Stored items from a collection

◇ ◇ ◇ ◇ ◇ ◇ ◇

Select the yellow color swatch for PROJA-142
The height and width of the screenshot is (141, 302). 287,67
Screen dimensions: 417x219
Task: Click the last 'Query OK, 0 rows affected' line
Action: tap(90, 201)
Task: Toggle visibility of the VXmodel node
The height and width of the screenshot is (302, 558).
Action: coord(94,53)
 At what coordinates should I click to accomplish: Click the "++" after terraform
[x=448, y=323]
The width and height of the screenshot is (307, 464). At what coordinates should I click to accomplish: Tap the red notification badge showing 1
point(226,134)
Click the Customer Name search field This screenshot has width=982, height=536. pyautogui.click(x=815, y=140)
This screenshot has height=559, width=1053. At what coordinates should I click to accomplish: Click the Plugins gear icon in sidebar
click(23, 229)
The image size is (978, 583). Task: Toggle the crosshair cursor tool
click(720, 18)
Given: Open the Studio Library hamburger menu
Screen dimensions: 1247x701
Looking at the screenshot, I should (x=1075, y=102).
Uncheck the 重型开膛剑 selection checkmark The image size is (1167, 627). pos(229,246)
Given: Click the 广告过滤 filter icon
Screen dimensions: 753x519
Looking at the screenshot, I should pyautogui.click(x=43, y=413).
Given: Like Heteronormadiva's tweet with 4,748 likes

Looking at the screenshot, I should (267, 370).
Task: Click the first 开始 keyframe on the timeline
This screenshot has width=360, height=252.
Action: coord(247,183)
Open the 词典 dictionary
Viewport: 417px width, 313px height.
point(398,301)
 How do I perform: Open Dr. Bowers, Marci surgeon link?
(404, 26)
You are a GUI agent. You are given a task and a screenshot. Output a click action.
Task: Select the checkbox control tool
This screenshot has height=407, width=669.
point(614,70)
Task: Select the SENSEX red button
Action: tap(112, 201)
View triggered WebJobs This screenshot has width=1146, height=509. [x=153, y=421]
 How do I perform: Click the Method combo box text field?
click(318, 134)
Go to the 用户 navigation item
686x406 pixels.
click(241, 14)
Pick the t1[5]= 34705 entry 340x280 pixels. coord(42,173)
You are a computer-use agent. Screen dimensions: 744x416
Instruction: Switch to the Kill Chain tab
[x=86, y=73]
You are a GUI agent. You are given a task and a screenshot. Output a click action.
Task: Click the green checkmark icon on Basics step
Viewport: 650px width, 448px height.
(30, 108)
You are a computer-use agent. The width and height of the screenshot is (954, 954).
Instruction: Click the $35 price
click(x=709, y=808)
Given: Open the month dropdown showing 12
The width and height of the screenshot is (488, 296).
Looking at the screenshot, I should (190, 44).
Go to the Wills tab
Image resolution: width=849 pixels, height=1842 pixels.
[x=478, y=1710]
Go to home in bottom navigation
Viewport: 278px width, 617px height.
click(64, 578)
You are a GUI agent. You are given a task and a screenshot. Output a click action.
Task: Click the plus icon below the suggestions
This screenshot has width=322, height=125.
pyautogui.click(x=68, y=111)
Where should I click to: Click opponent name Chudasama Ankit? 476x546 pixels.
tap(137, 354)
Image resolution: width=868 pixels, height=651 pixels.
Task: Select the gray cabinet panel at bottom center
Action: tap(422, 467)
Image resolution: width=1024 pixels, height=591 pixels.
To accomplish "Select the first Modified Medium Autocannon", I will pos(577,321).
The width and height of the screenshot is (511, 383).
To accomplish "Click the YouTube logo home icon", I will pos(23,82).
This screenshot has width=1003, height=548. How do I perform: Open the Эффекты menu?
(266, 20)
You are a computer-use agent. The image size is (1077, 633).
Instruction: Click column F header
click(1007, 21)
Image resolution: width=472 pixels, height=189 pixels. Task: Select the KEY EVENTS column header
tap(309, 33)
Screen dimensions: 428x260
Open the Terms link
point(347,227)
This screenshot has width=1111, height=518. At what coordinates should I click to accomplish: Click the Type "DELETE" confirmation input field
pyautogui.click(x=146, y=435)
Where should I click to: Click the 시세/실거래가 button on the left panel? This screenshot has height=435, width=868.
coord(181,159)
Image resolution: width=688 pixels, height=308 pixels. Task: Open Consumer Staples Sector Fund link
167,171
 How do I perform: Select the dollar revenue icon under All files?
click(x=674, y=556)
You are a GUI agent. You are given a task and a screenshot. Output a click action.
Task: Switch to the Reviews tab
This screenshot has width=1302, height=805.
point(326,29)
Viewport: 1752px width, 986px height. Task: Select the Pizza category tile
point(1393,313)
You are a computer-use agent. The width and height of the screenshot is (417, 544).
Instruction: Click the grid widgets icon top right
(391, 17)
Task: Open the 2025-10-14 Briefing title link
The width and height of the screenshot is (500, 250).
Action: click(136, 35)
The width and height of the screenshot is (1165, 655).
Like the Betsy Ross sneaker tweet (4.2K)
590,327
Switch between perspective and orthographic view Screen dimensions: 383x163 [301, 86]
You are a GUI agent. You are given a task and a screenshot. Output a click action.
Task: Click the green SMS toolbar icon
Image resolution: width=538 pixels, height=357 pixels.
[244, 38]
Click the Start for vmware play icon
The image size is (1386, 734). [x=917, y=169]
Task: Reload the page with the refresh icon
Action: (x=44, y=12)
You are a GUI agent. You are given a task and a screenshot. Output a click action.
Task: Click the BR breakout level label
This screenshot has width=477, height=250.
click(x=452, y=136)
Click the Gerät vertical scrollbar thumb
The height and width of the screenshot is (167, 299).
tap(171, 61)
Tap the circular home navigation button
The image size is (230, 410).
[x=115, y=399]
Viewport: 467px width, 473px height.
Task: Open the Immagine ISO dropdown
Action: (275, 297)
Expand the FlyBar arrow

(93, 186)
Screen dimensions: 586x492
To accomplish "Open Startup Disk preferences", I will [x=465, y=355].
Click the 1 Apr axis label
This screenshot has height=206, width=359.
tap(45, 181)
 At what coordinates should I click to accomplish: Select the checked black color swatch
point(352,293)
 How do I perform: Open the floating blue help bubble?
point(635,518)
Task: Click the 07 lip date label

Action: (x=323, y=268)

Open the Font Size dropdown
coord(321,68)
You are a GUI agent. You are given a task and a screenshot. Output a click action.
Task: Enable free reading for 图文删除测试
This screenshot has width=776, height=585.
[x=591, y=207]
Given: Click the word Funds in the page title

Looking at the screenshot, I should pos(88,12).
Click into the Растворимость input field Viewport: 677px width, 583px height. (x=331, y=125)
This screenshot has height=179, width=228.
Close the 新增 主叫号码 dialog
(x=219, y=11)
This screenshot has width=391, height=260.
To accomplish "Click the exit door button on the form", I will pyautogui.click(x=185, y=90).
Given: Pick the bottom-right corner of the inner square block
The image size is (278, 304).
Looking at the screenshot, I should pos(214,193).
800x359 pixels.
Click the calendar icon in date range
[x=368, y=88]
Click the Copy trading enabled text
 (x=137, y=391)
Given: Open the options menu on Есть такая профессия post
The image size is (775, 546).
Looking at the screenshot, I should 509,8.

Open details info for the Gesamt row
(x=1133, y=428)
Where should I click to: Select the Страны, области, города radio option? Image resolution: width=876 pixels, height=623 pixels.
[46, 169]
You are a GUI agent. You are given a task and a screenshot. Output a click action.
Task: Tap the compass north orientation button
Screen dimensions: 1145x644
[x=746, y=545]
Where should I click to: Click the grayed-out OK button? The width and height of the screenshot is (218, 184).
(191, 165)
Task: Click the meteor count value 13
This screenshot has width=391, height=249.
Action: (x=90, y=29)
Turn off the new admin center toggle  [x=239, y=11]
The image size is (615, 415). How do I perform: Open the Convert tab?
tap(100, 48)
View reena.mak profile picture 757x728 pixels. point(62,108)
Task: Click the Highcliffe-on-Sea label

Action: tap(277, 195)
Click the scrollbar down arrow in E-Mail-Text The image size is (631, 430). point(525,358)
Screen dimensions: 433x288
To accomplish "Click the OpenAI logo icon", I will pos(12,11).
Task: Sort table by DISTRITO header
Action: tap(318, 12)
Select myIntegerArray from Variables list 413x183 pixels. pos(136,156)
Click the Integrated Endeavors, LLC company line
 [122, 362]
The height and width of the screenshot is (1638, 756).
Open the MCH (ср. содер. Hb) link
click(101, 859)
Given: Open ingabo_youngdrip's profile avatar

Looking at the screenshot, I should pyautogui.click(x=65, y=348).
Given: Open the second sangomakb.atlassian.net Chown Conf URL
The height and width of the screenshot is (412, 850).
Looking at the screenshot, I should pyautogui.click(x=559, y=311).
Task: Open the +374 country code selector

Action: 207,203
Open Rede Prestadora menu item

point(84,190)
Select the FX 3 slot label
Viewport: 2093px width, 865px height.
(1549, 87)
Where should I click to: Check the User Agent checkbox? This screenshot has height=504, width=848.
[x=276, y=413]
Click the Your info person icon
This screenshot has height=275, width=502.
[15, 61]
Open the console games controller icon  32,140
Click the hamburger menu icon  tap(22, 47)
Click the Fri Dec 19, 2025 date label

◇ ◇ ◇ ◇ ◇ ◇ ◇

* _WHAT THE TASK ASKS_
Take the stretch of lines above from the one containing "Where should I click to: Click the grayed-out" through the one containing "Screen dimensions: 433x288" and repeat it exactly, adding no other line.

* _YOUR SOLUTION_
Where should I click to: Click the grayed-out OK button? The width and height of the screenshot is (218, 184).
(191, 165)
Task: Click the meteor count value 13
This screenshot has width=391, height=249.
Action: (x=90, y=29)
Turn off the new admin center toggle  [x=239, y=11]
The image size is (615, 415). How do I perform: Open the Convert tab?
tap(100, 48)
View reena.mak profile picture 757x728 pixels. point(62,108)
Task: Click the Highcliffe-on-Sea label

Action: tap(277, 195)
Click the scrollbar down arrow in E-Mail-Text The image size is (631, 430). point(525,358)
Screen dimensions: 433x288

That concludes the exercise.